MLT – CIMB

Competition heating up

• Beat expectations; but maintain Underperform. FY09 results exceeded consensus and our expectations (107% of our estimate). We change our assumptions to reflect acquisitions requiring debt and equity funding, and lower our cost-of-debt assumptions. Our FY10-11 DPU estimates fall by 3-4%. We also introduce FY12 estimates. Following our adjustments, our DDM-target price falls to S$0.74 from S$0.79 (discount rate 8.6%).
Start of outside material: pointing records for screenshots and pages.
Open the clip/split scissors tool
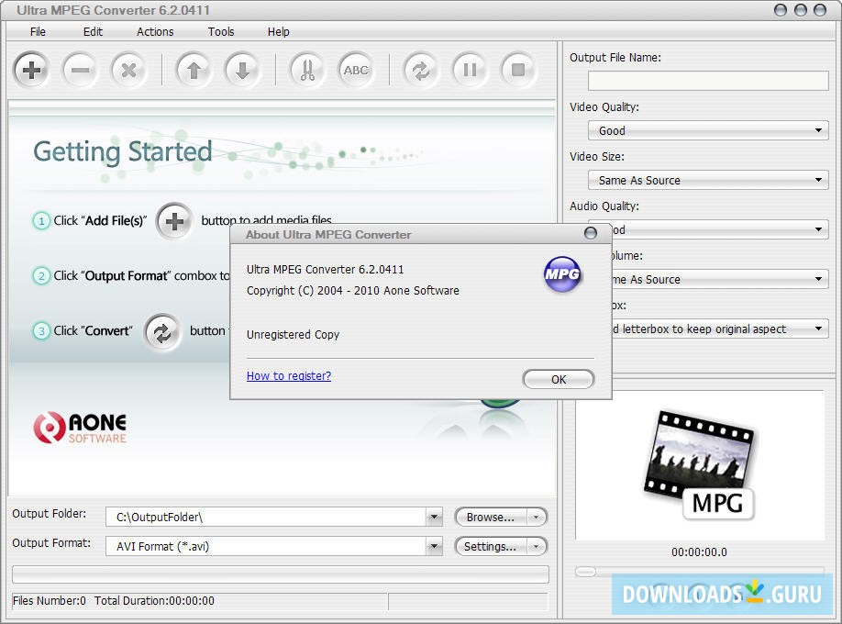Viewport: 842px width, 624px height. 306,70
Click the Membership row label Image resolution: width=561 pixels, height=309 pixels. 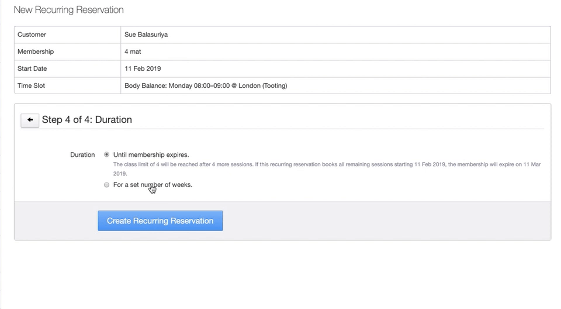[x=35, y=52]
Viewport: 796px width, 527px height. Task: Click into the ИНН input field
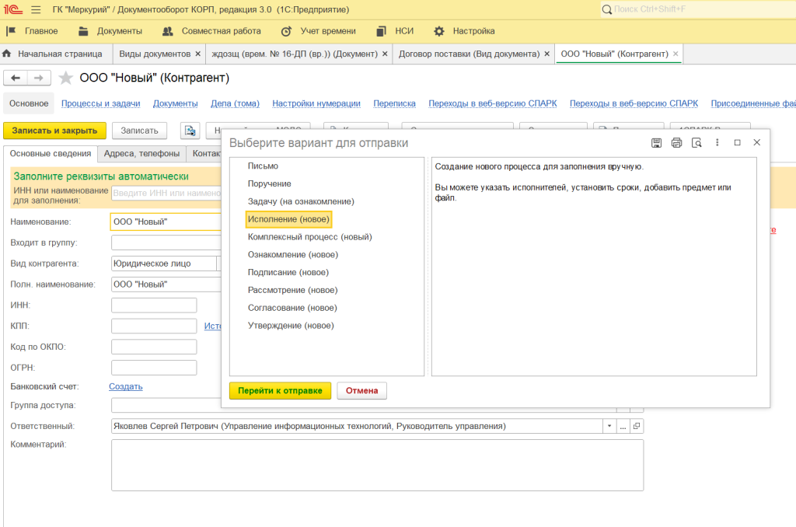point(154,305)
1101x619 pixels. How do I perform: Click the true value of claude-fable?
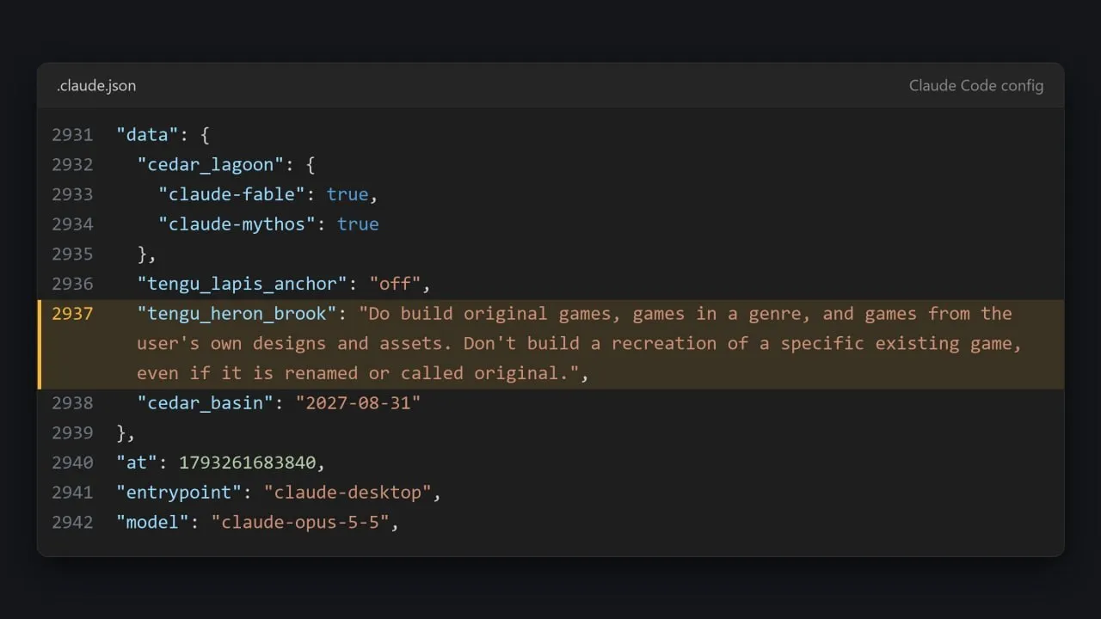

Maintain Underperform as we expect competition in the industrial space to intensify in 2010. Possible re-rating catalysts may come from the acquisition of significantly accretive assets.

• Full-year distributable income of S$117.9m and DPU of 6.02cts exceeded Street and our expectations, though EBITDA was below our expectations (93% of FY09 forecast). This was attributed to the inclusion of an exceptional S$2.5m consideration from Prima Limited for an extension of its lease along Keppel Road in distributable income. Full-year net property income of S$180.8m was up 12% yoy, mainly on contributions from 11 acquisitions completed in 2008. Only one property (7 Penjuru Close) was acquired in 2009. Portfolio occupancy improved to 98.1% from 97.1% in the last quarter.

• Asset revaluation. MLT’s 82 properties were valued at S$2.9bn as at Dec 09. This was down a marginal S$16.5m, or 0.6% of its asset size. Its book value dipped to S$0.85/unit from S$0.89/unit in Dec 09.

• Expect acquisitions and intensifying competition in 2010. Management is ready to acquire this year after a hiatus in 2008. Last November, we estimated S$200m worth of acquisitions for 2009-10. Only S$43m was used to acquire 7 Penjuru Close. We bring forward the remainder S$157m to FY10, and now assume a 60:40 debt to equity ratio. We also lower our cost-of-debt assumption to 3% (from 3.5%) given improved credit conditions and MLT’s unencumbered balance sheet. Our DPU estimates fall by 3-4% for FY10-11. Both the business and credit environment has improved for the logistics and warehousing sector, auguring well for MLT’s properties. However, the same should also attract more competition from listed and unlisted property funds and trusts. We believe acquiring overseas assets could be more accretive than acquiring in Singapore.